[Stored entries]
== Segment start ==
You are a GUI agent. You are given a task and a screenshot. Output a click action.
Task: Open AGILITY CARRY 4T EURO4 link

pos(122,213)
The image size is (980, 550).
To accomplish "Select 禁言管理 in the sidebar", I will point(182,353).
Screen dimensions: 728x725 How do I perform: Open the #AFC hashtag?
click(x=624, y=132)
== Segment end ==
**Work required**: Please output each record exactly as it appears above.

**Response area**:
You are a GUI agent. You are given a task and a screenshot. Output a click action.
Task: Open AGILITY CARRY 4T EURO4 link

pos(122,213)
The image size is (980, 550).
To accomplish "Select 禁言管理 in the sidebar", I will point(182,353).
Screen dimensions: 728x725 How do I perform: Open the #AFC hashtag?
click(x=624, y=132)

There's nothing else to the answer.